• **Extrait**
┄┄┄┄┄┄┄┄┄┄

Inscrite au Registre Mémoire du Monde de l'UNESCO, la carte de Hereford est la plus grande représentante des mappae mundi depuis la destruction de la monumentale carte d'Ebstorf au cours de la Seconde Guerre mondiale. Réalisée vers la fin du XIIIe siècle, elle mesure environ cent soixante centimètres de haut pour cent trente centimètres de large. A la lumière de la cartographie assistée par satellite, cette carte pourrait sembler approximative, si ce n'est erronée, d'autant plus qu'elle est contemporaine des premiers portulans qui, à l'image de la Carta Pisana, présentent le contour des continents avec une remarquable précision. Ce serait oublier que cette représentation cartographique se veut avant tout le support d'une réflexion théologique complexe et riche en illustrations.
Si son ou ses auteurs sont à ce jour inconnus, une inscription en bas à gauche de la carte évoque cependant un certain Richard de Haldingham et Lafford, associé ou assimilé à Richard de Bello, sans qu'il soit possible à ce stade de savoir s'il en est l'auteur ou le commanditaire. La carte a probablement été réalisée à Hereford ou ses alentours, bien que le soin apporté à la réalisation du symbole situant Lincoln ait pu contribuer à l'hypothèse d'une conception lincolnienne. La représentation de la ville de Hereford, où la carte est conservée, a été altérée, peut-être par les doigts des milliers de visiteurs qui ont traversé la ville au fil des siècles.
Répondant au modèle des cartes en TO (Terrarum Orbis), la carte de Hereford représente le monde séparé en trois grands ensembles : l'Asie en haut, l'Afrique à droite et l'Europe à gauche. Reprenant la tripartition du monde avancée par Hécatée de Milet, la disposition spatiale répond ici à des conceptions religieuses : à l'intersection du Don, de la Méditerranée et du Nil se trouve Jérusalem, centre à partir duquel toute la carte à été structurée, comme en atteste la perforation au centre de la ville, probablement la trace d'un compas. Quant au fait que l'Est se situe en haut de la carte, cela se rapporte à l'orientation du chœur des édifices religieux chrétiens. Et pour cause : une représentation du Christ se situe au sommet. A ses pieds, faisant figure d'extrême géographique, le jardin d'Eden est coupé du monde par la mer, des flammes, une muraille et des portes closes.
L'iconographie religieuse tient une place prépondérante dans la carte de Hereford. Plusieurs lieux font en effet référence à des épisodes bibliques. Semi-coulées dans les eaux de la mer morte, Sodome et Gomorrhe sont placées en pendant à une représentation de l'arche de Noé. A travers les fenêtres de cette dernière apparaissent quelques personnages, parmi lesquels un homme barbu, représentant sans doute le patriarche. L'Exode est quant à lui figuré par une ligne présentant le chemin du peuple Hébreux depuis l'Egypte. Fendant une étendue vermeille avant de s'enrouler sur elle-même, elle évoque le passage de la mer Rouge et l'errance dans le désert de Schur. Enfin, au-dessus de Jérusalem et du Christ en croix qui la surplombe, Babylone est le plus grand ensemble architectural de toute la carte, dominée par la mythique tour de Babel.

┄┄┄┄┄┄┄┄┄┄

• **Entrées extraites**
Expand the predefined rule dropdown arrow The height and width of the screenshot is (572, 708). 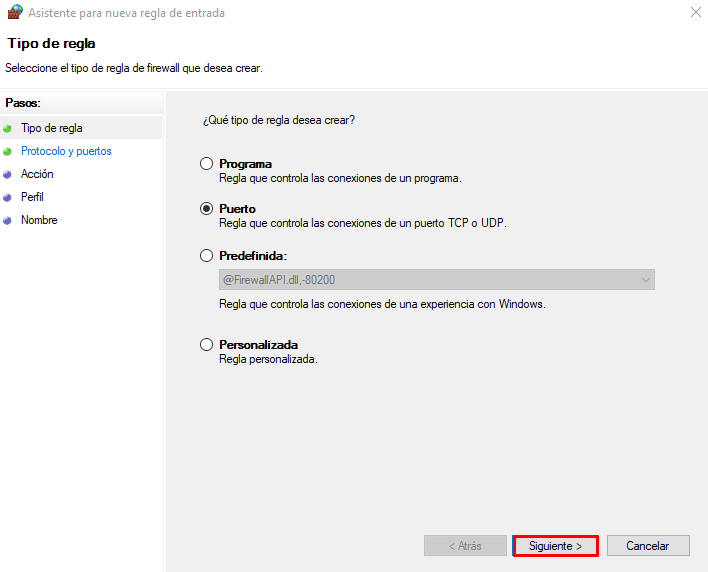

┄┄┄┄┄┄┄┄┄┄

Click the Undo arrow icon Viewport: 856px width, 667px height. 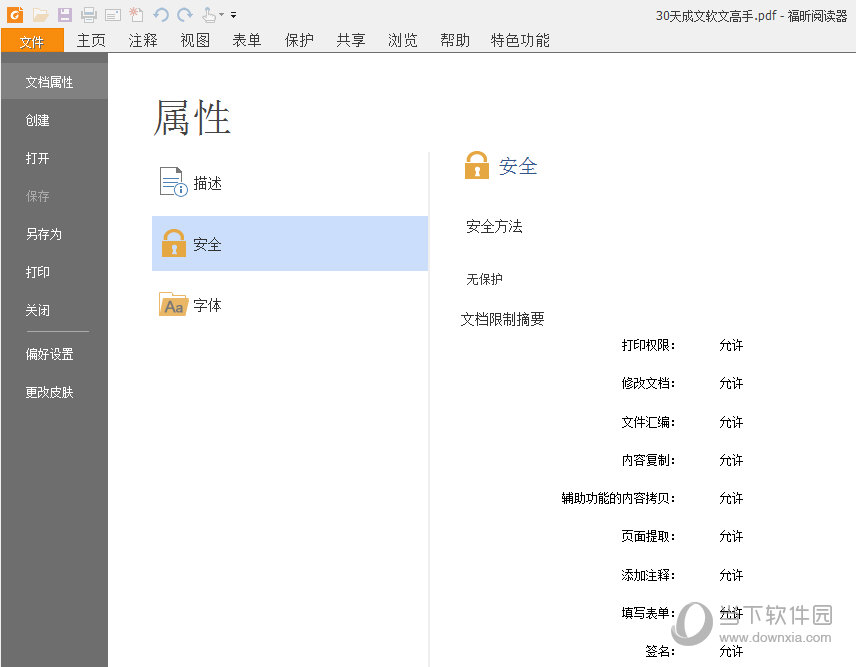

┄┄┄┄┄┄┄┄┄┄

• **Consigne**
Prolongez le texte sur la carte de Hereford à partir de sa dernière phrase. On peut se passer des enregistrements.

• **Résultat**
Seulement, si la prépondérance d'un imaginaire chrétien se ressent dans l'œuvre, il n'occulte pas complètement la présence de symboles issus de la mythologie grecque. Moult créatures surnaturelles jalonnent la carte, particulièrement dans les régions les plus éloignées de l'Europe de l'Ouest. Les sciapodes, des humanoïdes possédant une seule jambe et un très grand pied, y côtoient les cynocéphales, des humains à tête de chien. En Crête, le labyrinthe du Minotaure présente une perforation en son centre, qui indique l'usage d'un outil pour tracer ses cercles. Cela renvoie aux dédales qui se substituaient dans certaines églises au pèlerinage, à l'image du labyrinthe digital de la cathédrale de Lucques. La légendaire toison d'or est également représentée, laissant au spectateur le soin d'imaginer le trajet des Argonautes. Il apparaît que la théologie et la connaissance des textes antiques alimentent une conception spatiale fondée sur une disposition réflexive des lieux, certaines représentations renvoyant toutefois à des croyances plus contemporaines, comme la mandragore dont les racines, évoquant un corps humain, sont prétendument capables d'émettre un son aussi puissant que mortel.
Toutefois, si l'Orient méconnu et la Méditerranée antique se font le support d'un discours religieux, l'Europe de l'Ouest est quant à elle le témoin de considérations liées à l'actualité, par le biais d'une géographie plus exhaustive. Par exemple, les régulières escarmouches entre l'Angleterre et la France sont probablement à l'origine des rayures barrant la ville de Paris et ses alentours. De plus, et pour une raison inconnue, l'Afrique et l'Europe ont échangé leurs noms : le lettrage doré censé nommer les continents est donc erroné.
Cette mappa mundi est une source précieuse lorsqu'il s'agit d'appréhender l'imaginaire collectif au XIIIe siècle. La profusion des modèles en Terrarum Orbis ne signifie pas que cette idée était considérée comme scientifiquement exacte : il s'agit d'une interprétation des connaissances géographiques de l'époque à travers le prisme de la religion chrétienne. En effet, la plupart des individus lettrés connaissent la forme sphérique de la Terre, et ce depuis les travaux d'Aristote et les calculs d'Eratosthène.